GOAL OF THE EXERCISE — Start the copy at the line holding "You are a GUI" and continue it exactly through the last line of the entries, leaving out pictures and anything else.

-- Opening Marker --

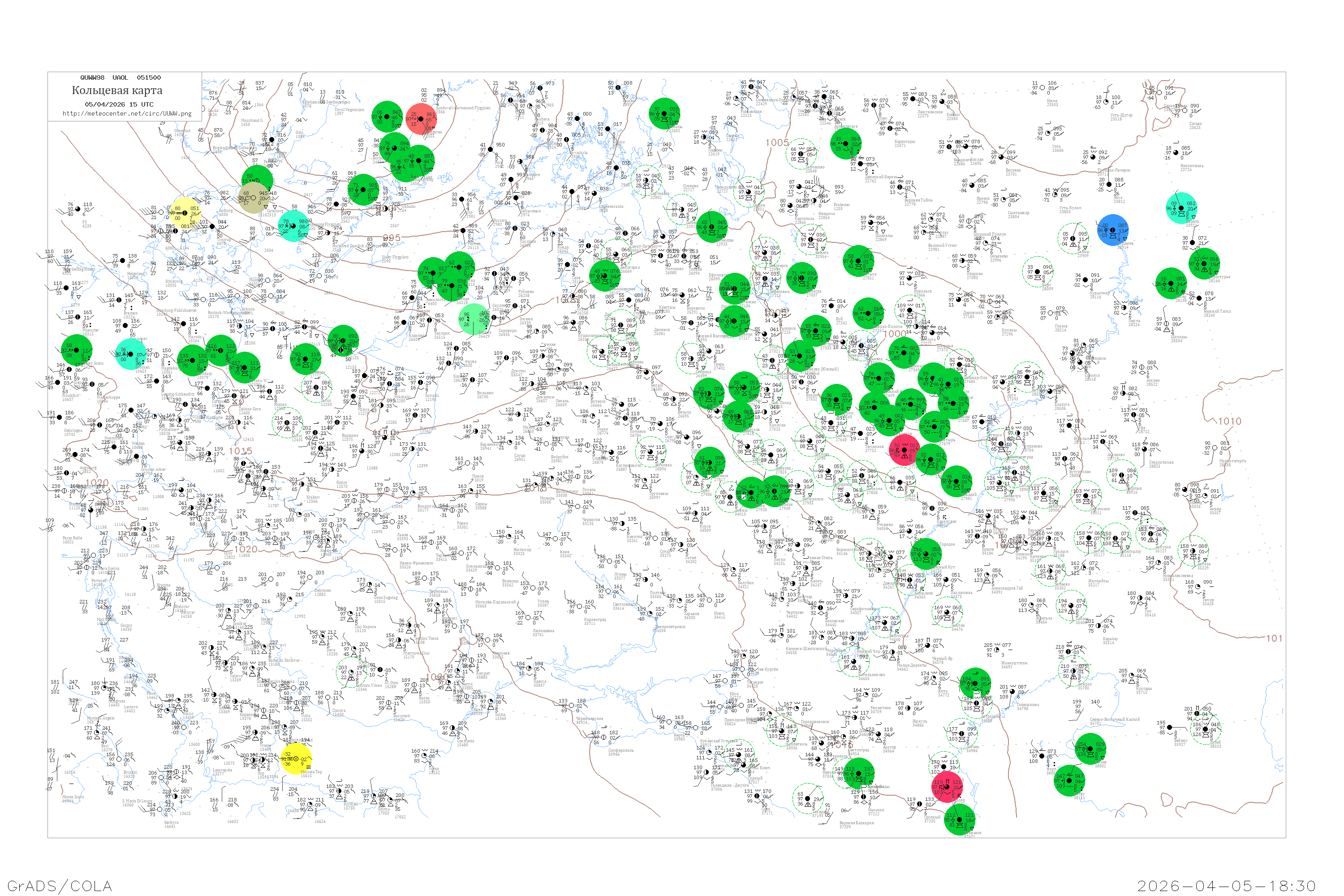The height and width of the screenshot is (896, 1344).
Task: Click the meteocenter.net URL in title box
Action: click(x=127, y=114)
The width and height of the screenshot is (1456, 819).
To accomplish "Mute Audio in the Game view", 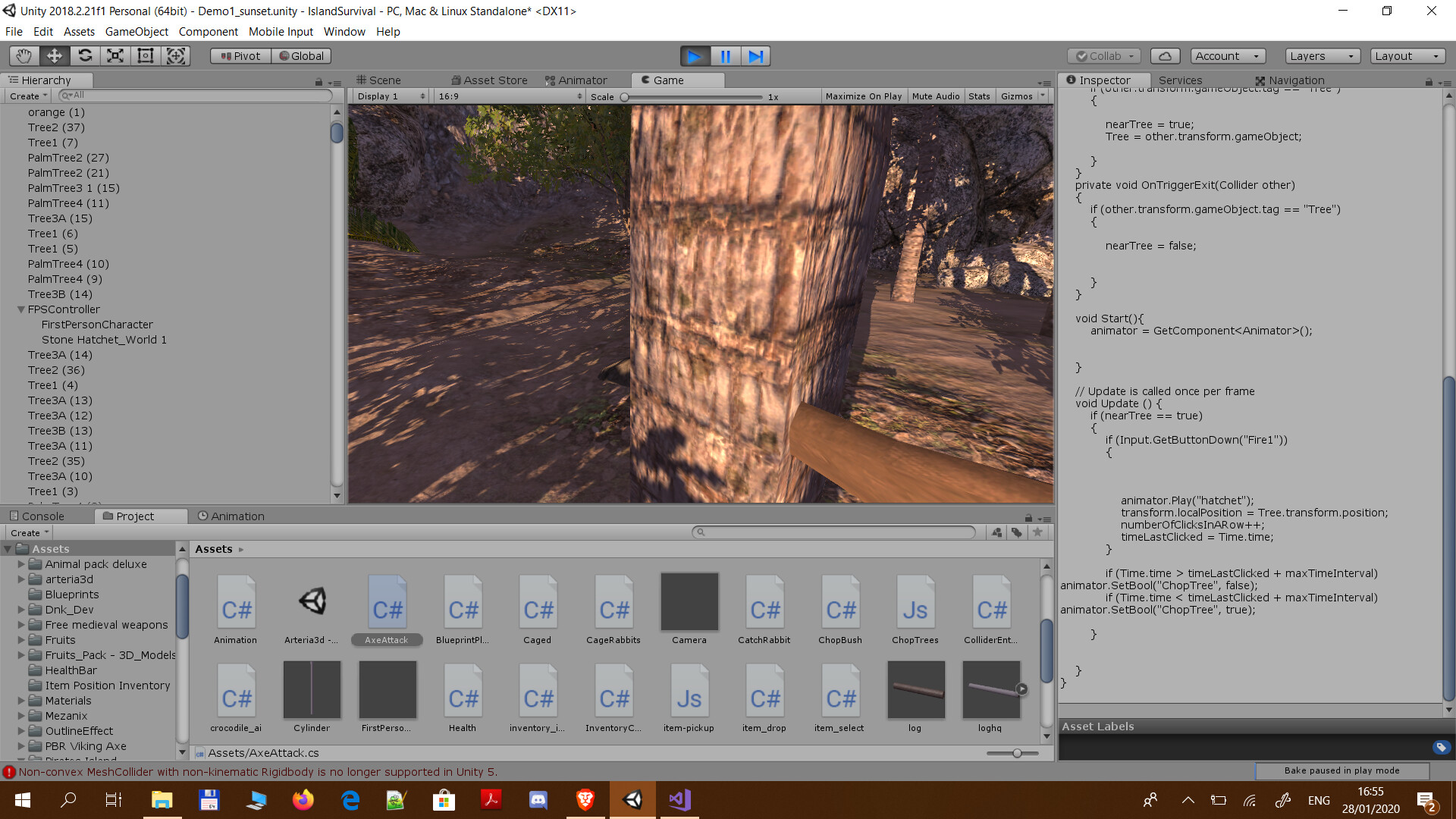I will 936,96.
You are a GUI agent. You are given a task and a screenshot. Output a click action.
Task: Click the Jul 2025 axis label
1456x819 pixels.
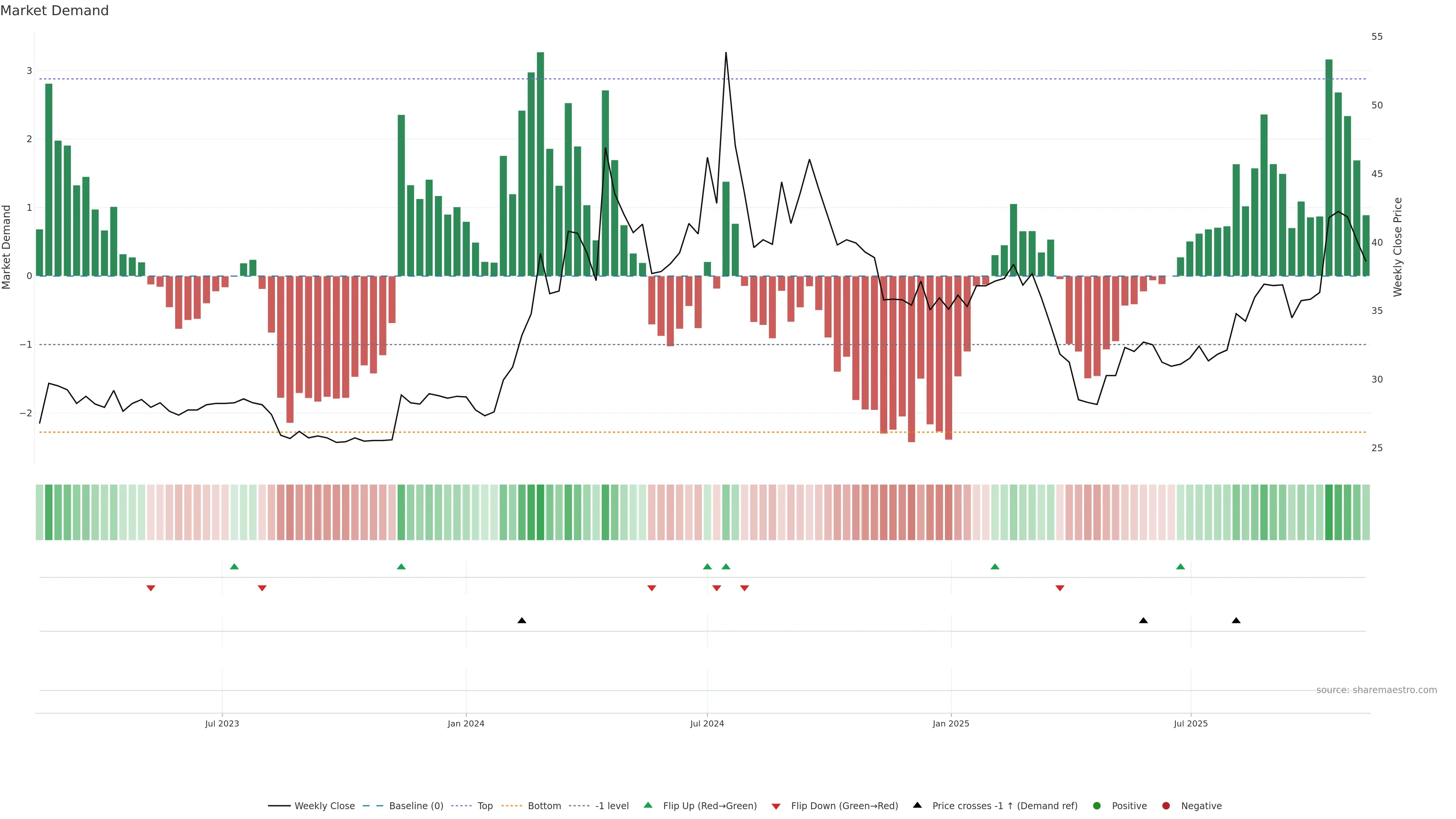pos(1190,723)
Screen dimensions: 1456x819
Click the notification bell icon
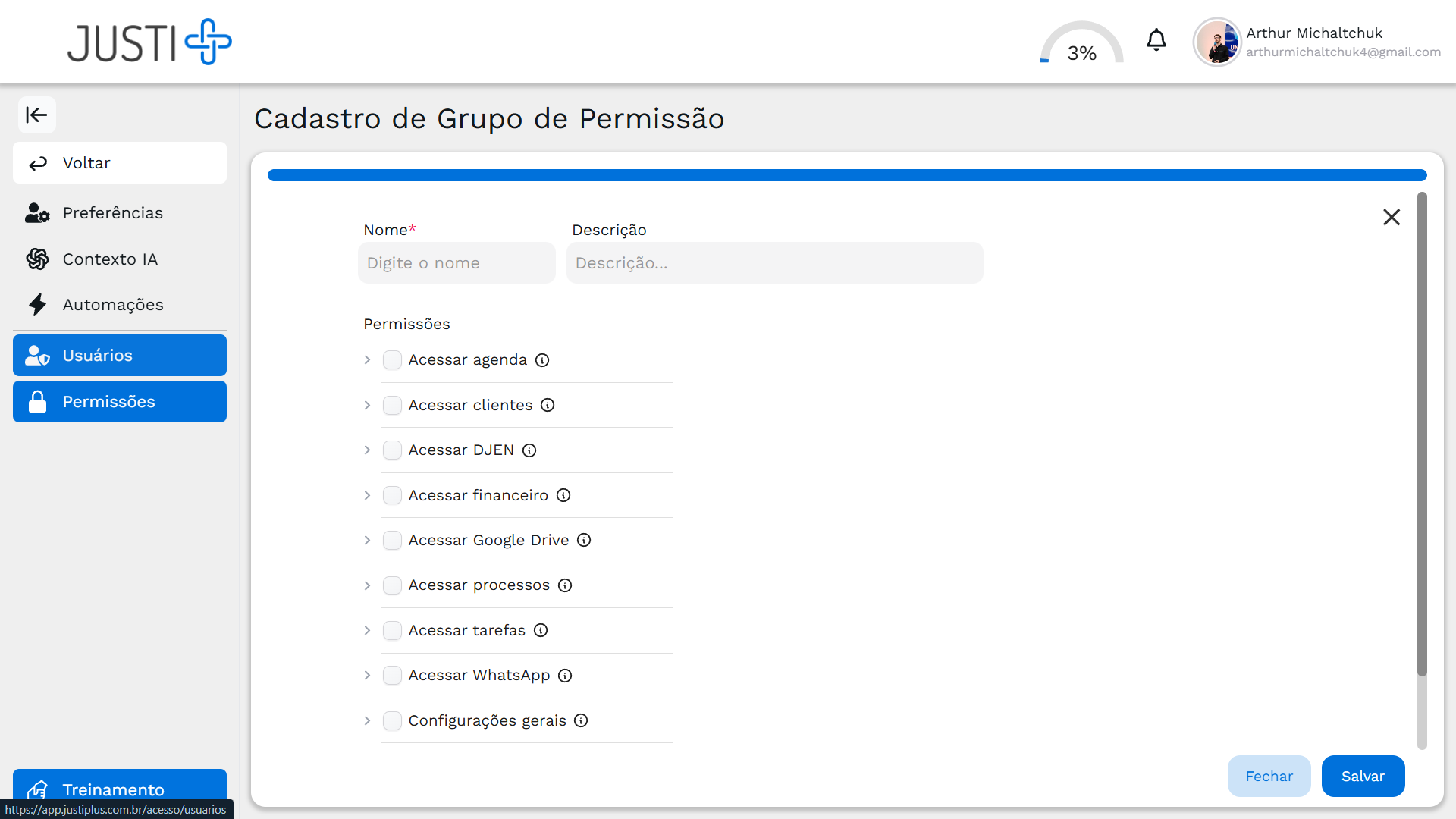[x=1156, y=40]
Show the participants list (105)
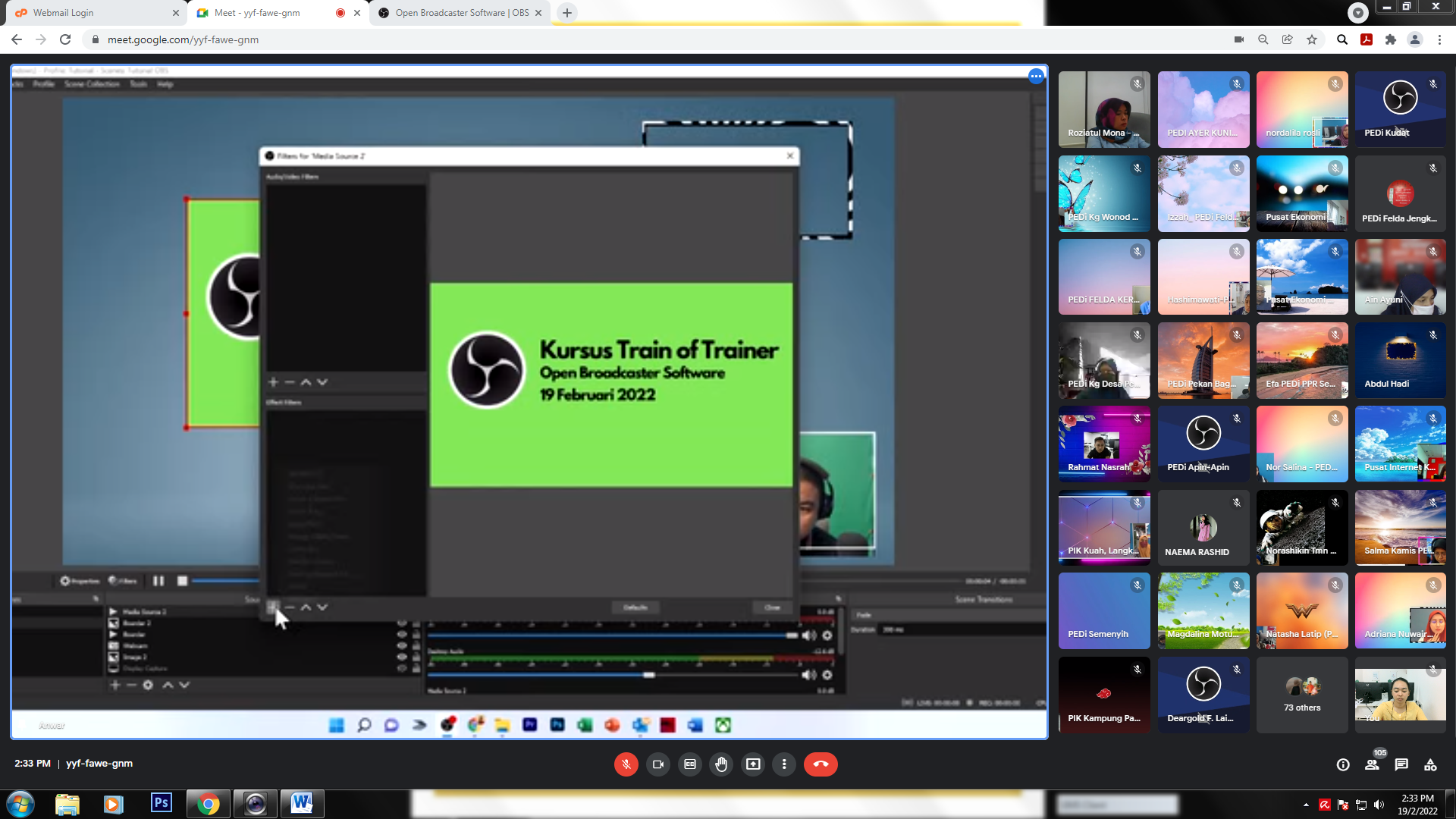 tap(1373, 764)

-- Closing Marker --

SOLUTION BELOW —
You are a GUI agent. You are given a task and a screenshot. Output a click action.
Task: Click the Jul 2025 axis label
1456x819 pixels.
pos(1190,723)
Screen dimensions: 1456x819
Click the notification bell icon
[x=1156, y=40]
Show the participants list (105)
 tap(1373, 764)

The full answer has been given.